>>>
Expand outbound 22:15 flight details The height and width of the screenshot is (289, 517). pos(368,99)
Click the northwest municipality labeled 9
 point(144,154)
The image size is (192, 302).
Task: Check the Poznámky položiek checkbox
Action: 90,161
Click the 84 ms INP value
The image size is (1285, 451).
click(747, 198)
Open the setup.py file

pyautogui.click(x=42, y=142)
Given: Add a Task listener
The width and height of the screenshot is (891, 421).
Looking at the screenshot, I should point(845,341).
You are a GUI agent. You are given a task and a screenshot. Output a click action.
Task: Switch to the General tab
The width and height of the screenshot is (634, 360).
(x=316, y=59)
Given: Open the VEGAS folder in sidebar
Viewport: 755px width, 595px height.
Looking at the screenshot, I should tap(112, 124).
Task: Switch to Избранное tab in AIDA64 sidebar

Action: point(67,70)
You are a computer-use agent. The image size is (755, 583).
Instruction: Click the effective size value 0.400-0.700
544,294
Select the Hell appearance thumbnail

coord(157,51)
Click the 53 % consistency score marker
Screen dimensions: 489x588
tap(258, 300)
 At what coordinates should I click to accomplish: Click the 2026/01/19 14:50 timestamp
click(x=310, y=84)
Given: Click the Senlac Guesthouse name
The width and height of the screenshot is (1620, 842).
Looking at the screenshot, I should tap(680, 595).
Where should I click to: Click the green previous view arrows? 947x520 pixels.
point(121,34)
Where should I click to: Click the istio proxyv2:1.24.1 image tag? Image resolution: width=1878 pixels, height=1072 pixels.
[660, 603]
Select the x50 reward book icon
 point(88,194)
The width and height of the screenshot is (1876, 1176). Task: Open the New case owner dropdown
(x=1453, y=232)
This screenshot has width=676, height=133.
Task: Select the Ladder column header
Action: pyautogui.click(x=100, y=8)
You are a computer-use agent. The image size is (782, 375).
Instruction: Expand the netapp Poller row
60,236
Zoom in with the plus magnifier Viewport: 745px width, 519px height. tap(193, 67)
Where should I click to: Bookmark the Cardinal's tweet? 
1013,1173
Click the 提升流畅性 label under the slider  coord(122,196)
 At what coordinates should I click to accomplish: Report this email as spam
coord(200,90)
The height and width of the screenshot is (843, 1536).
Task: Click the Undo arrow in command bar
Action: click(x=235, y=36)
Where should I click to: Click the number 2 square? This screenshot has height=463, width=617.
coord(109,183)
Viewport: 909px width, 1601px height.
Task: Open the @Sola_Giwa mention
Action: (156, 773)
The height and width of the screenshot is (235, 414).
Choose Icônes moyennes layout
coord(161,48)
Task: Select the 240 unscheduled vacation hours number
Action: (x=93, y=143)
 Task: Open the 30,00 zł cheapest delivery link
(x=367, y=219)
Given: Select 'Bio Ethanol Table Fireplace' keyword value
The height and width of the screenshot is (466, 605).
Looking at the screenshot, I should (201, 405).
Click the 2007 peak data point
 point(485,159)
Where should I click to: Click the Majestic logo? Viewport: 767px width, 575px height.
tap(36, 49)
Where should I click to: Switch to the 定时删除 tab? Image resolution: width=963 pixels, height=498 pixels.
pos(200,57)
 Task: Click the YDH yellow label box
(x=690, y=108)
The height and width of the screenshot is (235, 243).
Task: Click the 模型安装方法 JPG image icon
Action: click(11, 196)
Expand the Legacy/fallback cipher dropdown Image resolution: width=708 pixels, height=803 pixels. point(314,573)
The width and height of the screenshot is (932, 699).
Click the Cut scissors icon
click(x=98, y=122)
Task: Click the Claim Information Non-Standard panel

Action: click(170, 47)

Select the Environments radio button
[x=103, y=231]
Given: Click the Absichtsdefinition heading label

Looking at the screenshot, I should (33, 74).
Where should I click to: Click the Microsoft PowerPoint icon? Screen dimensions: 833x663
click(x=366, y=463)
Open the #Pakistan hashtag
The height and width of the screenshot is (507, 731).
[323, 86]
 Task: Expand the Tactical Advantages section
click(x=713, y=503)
<<<
Recast the material above as a Markdown table with the columns Row and Line, giving each line its own numbered row and leaving out the blank lines.

| Row | Line |
|---|---|
| 1 | Expand outbound 22:15 flight details The height and width of the screenshot is (289, 517). pos(368,99) |
| 2 | Click the northwest municipality labeled 9 |
| 3 |  point(144,154) |
| 4 | The image size is (192, 302). |
| 5 | Task: Check the Poznámky položiek checkbox |
| 6 | Action: 90,161 |
| 7 | Click the 84 ms INP value |
| 8 | The image size is (1285, 451). |
| 9 | click(747, 198) |
| 10 | Open the setup.py file |
| 11 | pyautogui.click(x=42, y=142) |
| 12 | Given: Add a Task listener |
| 13 | The width and height of the screenshot is (891, 421). |
| 14 | Looking at the screenshot, I should point(845,341). |
| 15 | You are a GUI agent. You are given a task and a screenshot. Output a click action. |
| 16 | Task: Switch to the General tab |
| 17 | The width and height of the screenshot is (634, 360). |
| 18 | (x=316, y=59) |
| 19 | Given: Open the VEGAS folder in sidebar |
| 20 | Viewport: 755px width, 595px height. |
| 21 | Looking at the screenshot, I should tap(112, 124). |
| 22 | Task: Switch to Избранное tab in AIDA64 sidebar |
| 23 | Action: point(67,70) |
| 24 | You are a computer-use agent. The image size is (755, 583). |
| 25 | Instruction: Click the effective size value 0.400-0.700 |
| 26 | 544,294 |
| 27 | Select the Hell appearance thumbnail |
| 28 | coord(157,51) |
| 29 | Click the 53 % consistency score marker |
| 30 | Screen dimensions: 489x588 |
| 31 | tap(258, 300) |
| 32 |  At what coordinates should I click to accomplish: Click the 2026/01/19 14:50 timestamp |
| 33 | click(x=310, y=84) |
| 34 | Given: Click the Senlac Guesthouse name |
| 35 | The width and height of the screenshot is (1620, 842). |
| 36 | Looking at the screenshot, I should tap(680, 595). |
| 37 | Where should I click to: Click the green previous view arrows? 947x520 pixels. |
| 38 | point(121,34) |
| 39 | Where should I click to: Click the istio proxyv2:1.24.1 image tag? Image resolution: width=1878 pixels, height=1072 pixels. |
| 40 | [660, 603] |
| 41 | Select the x50 reward book icon |
| 42 |  point(88,194) |
| 43 | The width and height of the screenshot is (1876, 1176). Task: Open the New case owner dropdown |
| 44 | (x=1453, y=232) |
| 45 | This screenshot has width=676, height=133. |
| 46 | Task: Select the Ladder column header |
| 47 | Action: pyautogui.click(x=100, y=8) |
| 48 | You are a computer-use agent. The image size is (782, 375). |
| 49 | Instruction: Expand the netapp Poller row |
| 50 | 60,236 |
| 51 | Zoom in with the plus magnifier Viewport: 745px width, 519px height. tap(193, 67) |
| 52 | Where should I click to: Bookmark the Cardinal's tweet?  |
| 53 | 1013,1173 |
| 54 | Click the 提升流畅性 label under the slider  coord(122,196) |
| 55 |  At what coordinates should I click to accomplish: Report this email as spam |
| 56 | coord(200,90) |
| 57 | The height and width of the screenshot is (843, 1536). |
| 58 | Task: Click the Undo arrow in command bar |
| 59 | Action: click(x=235, y=36) |
| 60 | Where should I click to: Click the number 2 square? This screenshot has height=463, width=617. |
| 61 | coord(109,183) |
| 62 | Viewport: 909px width, 1601px height. |
| 63 | Task: Open the @Sola_Giwa mention |
| 64 | Action: (156, 773) |
| 65 | The height and width of the screenshot is (235, 414). |
| 66 | Choose Icônes moyennes layout |
| 67 | coord(161,48) |
| 68 | Task: Select the 240 unscheduled vacation hours number |
| 69 | Action: (x=93, y=143) |
| 70 |  Task: Open the 30,00 zł cheapest delivery link |
| 71 | (x=367, y=219) |
| 72 | Given: Select 'Bio Ethanol Table Fireplace' keyword value |
| 73 | The height and width of the screenshot is (466, 605). |
| 74 | Looking at the screenshot, I should (201, 405). |
| 75 | Click the 2007 peak data point |
| 76 |  point(485,159) |
| 77 | Where should I click to: Click the Majestic logo? Viewport: 767px width, 575px height. |
| 78 | tap(36, 49) |
| 79 | Where should I click to: Switch to the 定时删除 tab? Image resolution: width=963 pixels, height=498 pixels. |
| 80 | pos(200,57) |
| 81 |  Task: Click the YDH yellow label box |
| 82 | (x=690, y=108) |
| 83 | The height and width of the screenshot is (235, 243). |
| 84 | Task: Click the 模型安装方法 JPG image icon |
| 85 | Action: click(11, 196) |
| 86 | Expand the Legacy/fallback cipher dropdown Image resolution: width=708 pixels, height=803 pixels. point(314,573) |
| 87 | The width and height of the screenshot is (932, 699). |
| 88 | Click the Cut scissors icon |
| 89 | click(x=98, y=122) |
| 90 | Task: Click the Claim Information Non-Standard panel |
| 91 | Action: click(170, 47) |
| 92 | Select the Environments radio button |
| 93 | [x=103, y=231] |
| 94 | Given: Click the Absichtsdefinition heading label |
| 95 | Looking at the screenshot, I should (33, 74). |
| 96 | Where should I click to: Click the Microsoft PowerPoint icon? Screen dimensions: 833x663 |
| 97 | click(x=366, y=463) |
| 98 | Open the #Pakistan hashtag |
| 99 | The height and width of the screenshot is (507, 731). |
| 100 | [323, 86] |
| 101 |  Task: Expand the Tactical Advantages section |
| 102 | click(x=713, y=503) |